Roadmap For a Successful Direct Public Offering
Preparing for a direct public offering or an initial public offering (“IPO”) or takes both a commitment of time and money. Unlike an Initial Public Offering, a direct public offering does not involve an underwriter. While it often takes a year or longer to plan for and complete an IPO, a direct public offering can be completed in as little as 90 days, using Form S-1. Unlike a Form 10 registration statement, Form S-1 will create unrestricted securities.
Money and time are not the only things required for a successful direct public offering. Having the right Going Public Attorney is critical to the direct public offering process. Some companies begin planning for their direct public offering months before the process begins. This allows the issuer to consider a variety of factors including confidential submission of the registration statement and other matters.

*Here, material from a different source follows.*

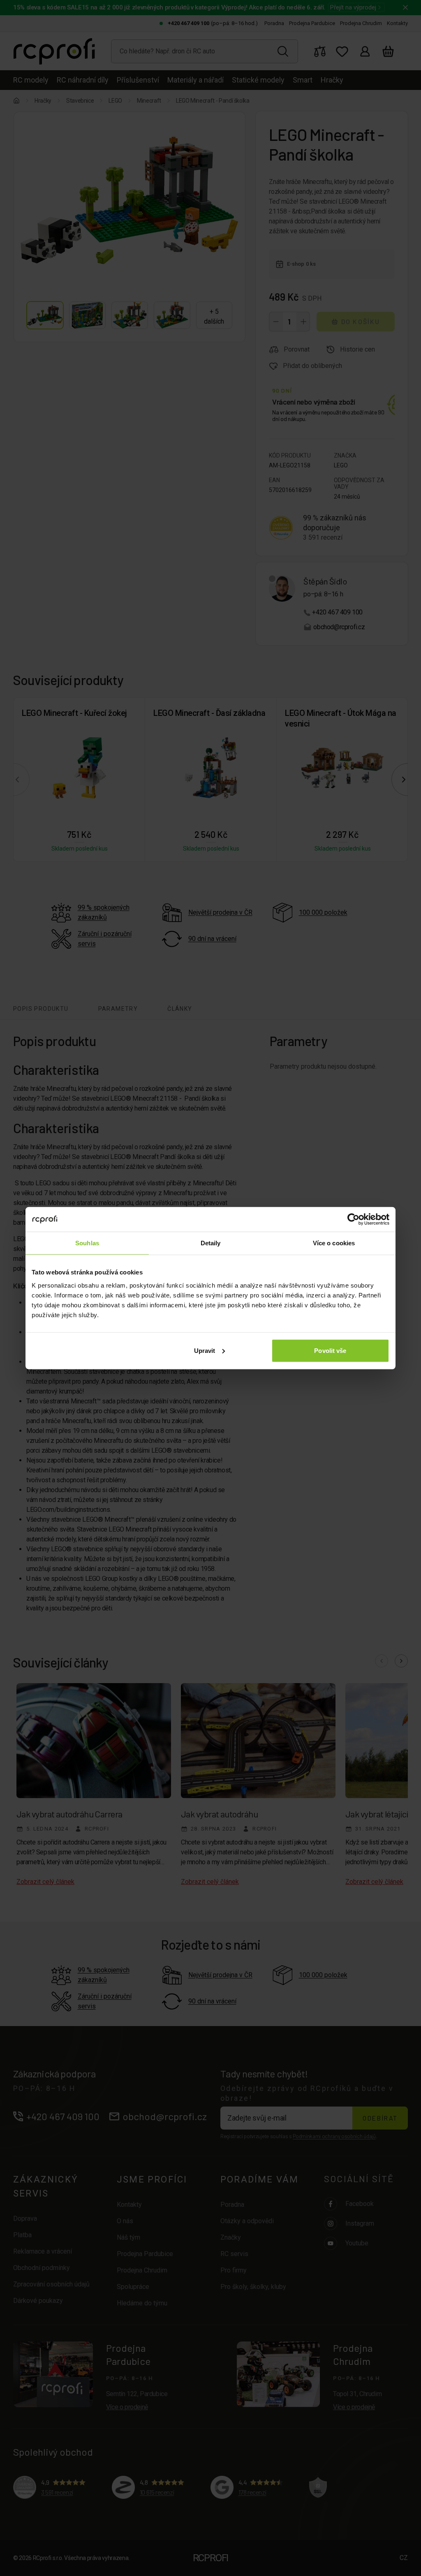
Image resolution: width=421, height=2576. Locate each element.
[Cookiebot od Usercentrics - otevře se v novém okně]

During this time, the company prepares for the audit process, develops its plan of operations and obtains its shareholder base.
Assemble Your Direct Public Offering Team
During the going public process, in addition to a Going Public Attorney, the Company will require the services of a transfer agent, a sponsoring market maker, a DTC participant, an accountant, and an auditor. The company also needs “seed shareholders”.
The Going Public Securities Attorney
Before selling shares in a direct public offering, the company must file a Form S-1 registration statement with the Securities and Exchange Commission (“SEC”).
A Form S-1 registration statement includes the prospectus, which is used to describe the offering and information about the company. The prospectus is the selling document used to market the company’s offering.
The Form S-1 Prospectus includes:
- Business Summary – a description of the company including products/services and other business functions;
- Financial Summary – including an income statement and balance sheet;
- Risk Factors – for investing in the company, like economic conditions, the market, and competition;
- Management and Compensation – i.e., who’s paid what at the company;
- Stock Offerings – which describes the offering details;
- Use of Proceeds from the IPO; and
- Discussion of Financial Conditions and Operations by the Company’s Management.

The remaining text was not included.